So it looks like our journey with the research study will be just as much of a roller coaster ride as the rest of the infertility journey.
I left our meeting with Dr. C feeling somewhat better about all of my projected anxieties. He assured us that he would do everything in his power to make the study work for us given our location and work schedules. He said that he would try to set up our appointments at the Radnor location as early or as late as possible.
This morning, I got a follow-up call from the organizer of the study, a woman named Jean. She told me that, in fact, no one has ever participated in the study through the Radnor office and that Dr. C is still working on this, but that it is not a guarantee. Also new to me, she said that no matter what Dr. C is able to work out, the baseline ultrasound and two of the other eight monitoring appointments must be at the downtown office. The more she said, the more I could feel all of the stress coming back.

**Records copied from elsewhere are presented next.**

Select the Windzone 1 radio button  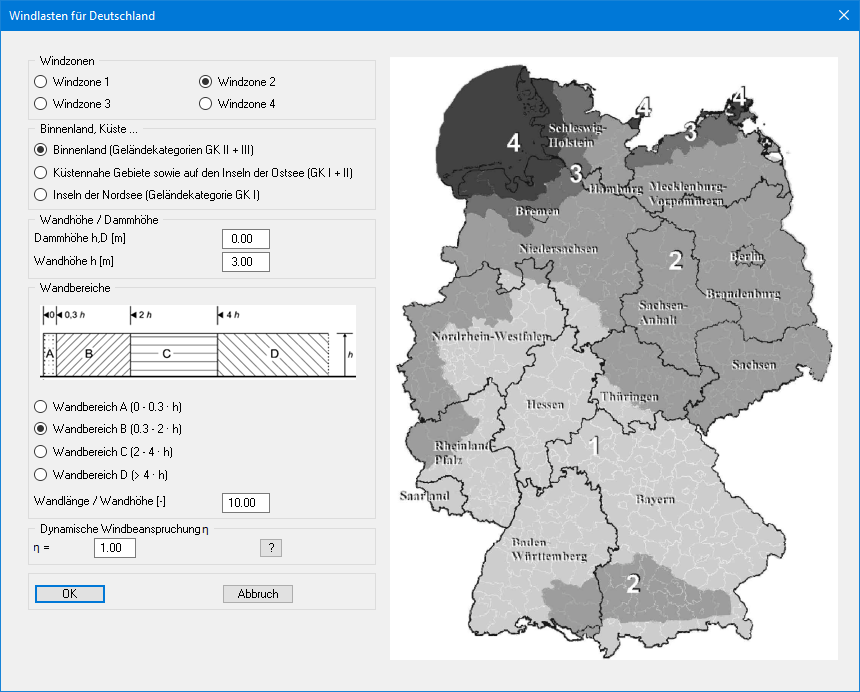[x=40, y=82]
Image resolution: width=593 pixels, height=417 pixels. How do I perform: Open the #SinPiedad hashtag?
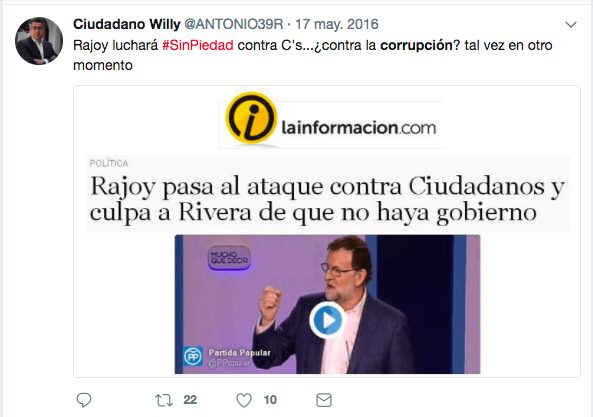tap(198, 45)
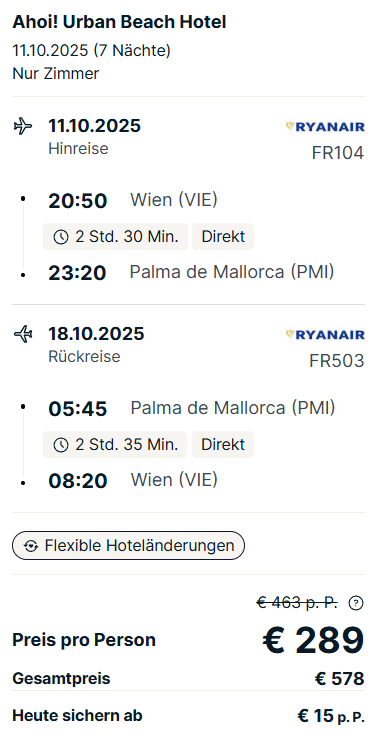Click the flight number FR503
This screenshot has width=372, height=741.
click(337, 361)
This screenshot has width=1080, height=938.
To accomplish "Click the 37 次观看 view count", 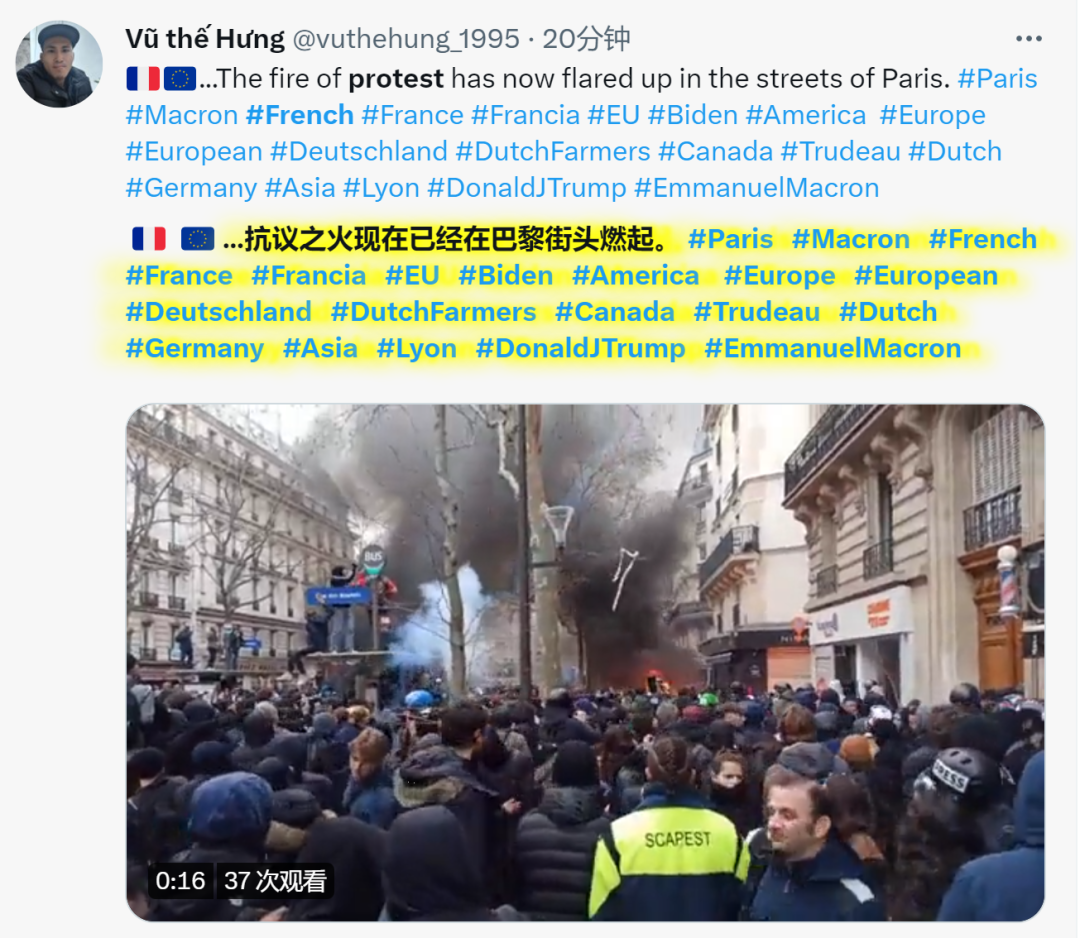I will click(x=275, y=881).
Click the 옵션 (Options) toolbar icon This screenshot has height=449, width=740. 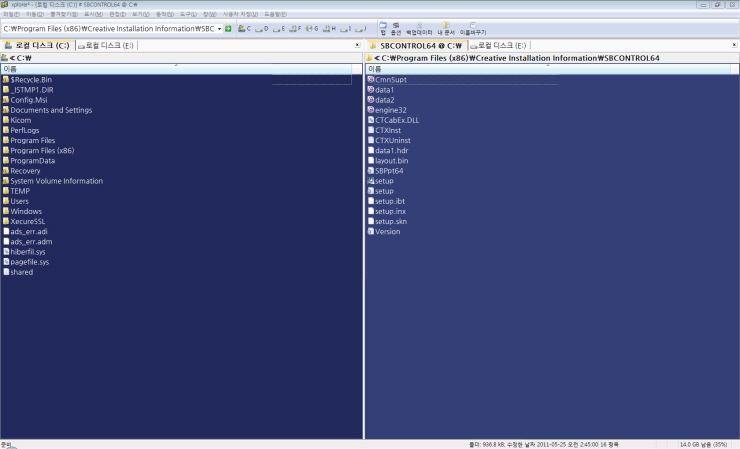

There is another issue that somewhat complicates matters, as much as I don't think that it should. Yesterday, I went into work because my new co-teacher asked me if I wouldn't mind giving her a hand with set-up and some of her questions about sixth grade. Within a few minutes of our chit-chat, she told me that she is ten weeks pregnant and due in March. I impressed myself with my response. There was no gutpunch feeling, no shocked stare or attempt to hold back tears; I simply congratulated her and moved on with the conversation. She got pregnant with her first child around the same time we started TTC and now she is expecting her second. She also told me that she is experiencing just about every pregnancy symptom there is and she feels like crap most days.
In my overview of middle school routines and scheduling, she was genuinely surprised and dismayed to hear that the schedule is now the same everyday and that there will no longer be days when we have preps first thing in the morning. I had heard before that she often left early for "childcare needs," but she was also planning on taking full advantage of the middle school schedule by coming in late when her young child or pregnancy required it.
Now there are two teachers in the room who need some flexibility in the schedule, and given the fact that she is already expecting and the reaction I got previously from the Head of School, I can't imagine that I will be the priority, especially given that I am the one who is a "seasoned veteran." Right now, I am preparing to begin a year in which I will have to train and support a new(-ish) teacher, just to have her leave in March. She is planning to return after 6-10 weeks, but several of our co-workers are trying to convince her to stay home for the rest of the year and the summer to be with her kids.
I have been told many times by many people that this treatment should be a priority and that I can't let these things stand in my way. It is just so much more complicated than that. I can't help but feel dedicated to my job and I really am passionate about teaching. I also have been given a fair amount of pressure and responsibility this year given that out of the six teachers in sixth grade this year, there are only two who have done this before, and I am certainly the more competent of the two. It is unfair that it works out like this, but I just can't see either of my bosses being very understanding when I tell them that I will be late eight days per month and that at least half of those days, I will be significantly late.
Basically, I see three options right now, none of which are particularly appealing to me right now:
1. Continue on with the study just hoping that we will be assigned to the Menopur group and that it will be logistically feasible.
2. Drop out of the study and make separate arrangements with our RE to try a few cycles with injectibles OOP.
3. Nothing. Take a break from treatment and just hope that hard work, scrimping and saving will bring us a little closer to IVF, maybe next summer.
In the car today, my husband offered full support for whatever decision I make, and I really appreciate that. I know many women would want to make the decision together, but he knows me and trusts me, and he also realizes that the nitty-gritty of this decision really comes down to work dynamics and personal issues that he really does not understand or even have to participate in. All I know for sure is that he is not ready to quit yet and that we're not even looking down the adoption road yet.
I feel really down today that all of this is happening at once and my personality does not jive well with feelings of powerlessness. I hate that life is throwing all of these obstacles in the way of our attempts to overcome the biggest obstacle of our lives. I hate the fact that at least one of these obstacles is based on my talent and dedication in my job and that I am, in effect, being punished for this. If I was less competent at my job and more willing to just stand up and neglect my responsibilities to do whatever treatment I want, I would probably be closer to a BFP right now, and that sucks. If I had chosen a different profession that was more financially rewarding, I would also probably be in a different position right now. Most of all, I really hate that infertility is making me second-guess myself and make choices that other people simply do not have to make.